J’ai dit que cette figure ne doit pas être proposée pour modèle, et je crois facile de justifier mon opinion. Cependant je ne voudrais pas laisser croire que le Philopœmen n’est pas à mes yeux un ouvrage très digne d’attention, très digne d’étude. Quoique David, en le composant, n’ait songé qu’à l’imitation, quoiqu’il ait négligé toute la partie poétique de son art, cette figure occupera toujours un rang très élevé dans l’école française. L’imitation poussée à ce point révèle un tel savoir, une telle persévérance, que, sans dispenser de l’invention, elle excite la sympathie de tous les esprits studieux. Elle ne remplace pas l’élévation du style, mais elle atténue les regrets que nous inspire l’oubli de cette condition impérieuse. Si la main qui a modelé cette figure eût été guidée par une imagination éprise de la beauté, nous aurions un chef-d’œuvre. La beauté manque, il nous reste une imitation fidèle et savante du modèle vivant. En étudiant le Philopœmen, les jeunes statuaires apprendront en même temps jusqu’où peut aller l’habileté technique, et combien elle est insuffisante lorsqu’on la sépare de l’invention et de l’élévation du style. Ils ne peuvent espérer de se montrer plus habiles; c’est une raison de plus pour s’attacher à l’invention, pour choisir avant d’imiter, pour concilier l’harmonie linéaire avec la vérité de l’expression. C’est à cette condition seulement qu’il leur sera donné d’émouvoir. Aux sujets héroïques le style héroïque. Tous ceux qui l’oublieront produiront des œuvres incomplètes. Le Philopœmen ne laisse aucun doute à cet égard; c’est un argument sans réplique. L’imitation n’ira jamais plus loin, jamais la nécessité de l’invention ne sera mieux démontrée.

(Données de localisation des mots et des éléments)
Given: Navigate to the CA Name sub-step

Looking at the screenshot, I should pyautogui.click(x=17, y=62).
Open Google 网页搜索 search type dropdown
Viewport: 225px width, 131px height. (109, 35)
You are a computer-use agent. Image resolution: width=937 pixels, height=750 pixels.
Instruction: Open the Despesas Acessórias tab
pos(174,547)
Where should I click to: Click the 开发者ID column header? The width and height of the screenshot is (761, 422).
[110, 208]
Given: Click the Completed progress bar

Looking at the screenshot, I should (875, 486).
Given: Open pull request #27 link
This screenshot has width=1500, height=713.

• [CONSIGNE]:
Répondez à chaque question à l'aide du texte sur le Philopœmen.
(a) Quel rang cette figure occupera-t-elle toujours dans l'école française ?
(b) Selon le texte, qu'est-ce qui manque à l'œuvre ?
(c) Quel style le texte réclame-t-il pour les sujets héroïques ?

• [RÉPONSE]:
(a) Elle occupera toujours un rang très élevé dans l'école française.
(b) C'est la beauté qui manque à l'œuvre.
(c) Le texte réclame le style héroïque pour les sujets héroïques.